Many countries across the world have their own local speaking communities for example the Professional Speakers Association of Southern Africa (PSASA). These fee-based bodies exist to help speakers to grow their businesses through a variety of means. One needs to apply for membership and also meet their requirements. Workshops and annual conferences can then be attended which provide premium networking connections.

The option and one’s route to becoming a CSP™ (Certified Speaking Professional) is mapped out clearly and this prestigious designation enjoys the highest level of recognition within the association. One of their admirable cornerstones is the Code of Professional Ethics that holds members to high standards of integrity and professional practises. They act purposefully against any member who brings the speaking profession and association into disrepute.

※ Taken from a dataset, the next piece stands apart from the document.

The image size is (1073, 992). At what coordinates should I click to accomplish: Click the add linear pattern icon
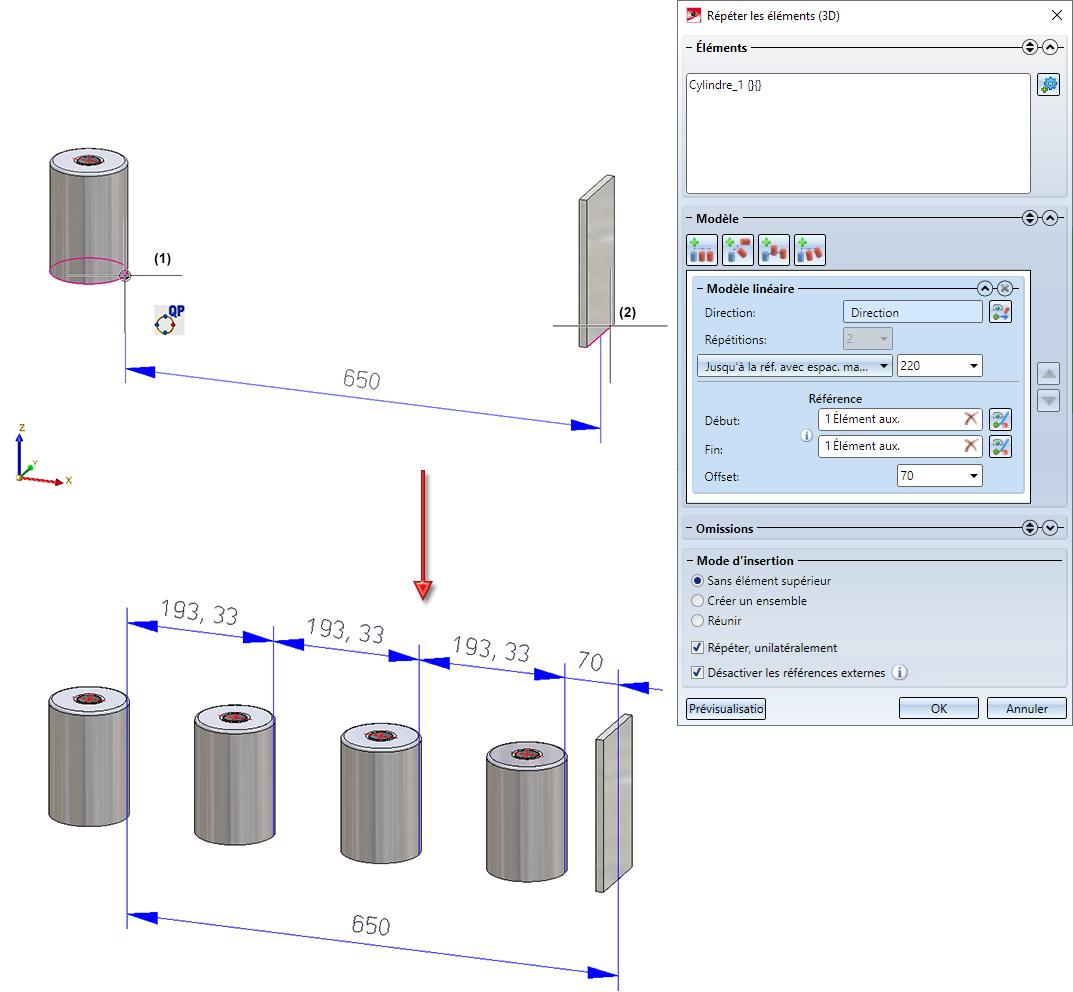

In the final instalment (Part 3), Becoming a Motivational Speaker: Well-founded Tips we unpack: Working with Speaker Bureaus and other agents, establishing your home office, travel tips and ongoing learning. The big question is also asked whether a career from the spoken word is the correct one for you.

References:

  1. The Brand Called You / auth. Peters Tom. – [s.l.] : Fastcompany.com, 1997.
  2. 10 Ways to Become a Paid Speaker / auth. Ekstrom Jess. – [s.l.] : Entrepreneur.com, Accessed 15 January 2018.
  3. Want To Become A Conference Speaker? Embrace Content And Invest In Your Brand / auth. Hall John. – [s.l.] : Forbes.com, Accessed 23 January 2018.
  4. The Success Journey: The Process of Living Your Dreams [Book] / auth. Maxwell John C. – Nashville : Thomas Nelson, Inc., 1997. – p. 44.

14. The Ultimate Consultant – Powerful Techniques for the Successful Practitioner [Book] / auth. Weiss Alan. – San Francisco : Jossey-Bass / Pfeiffer, 2001. – p. 27.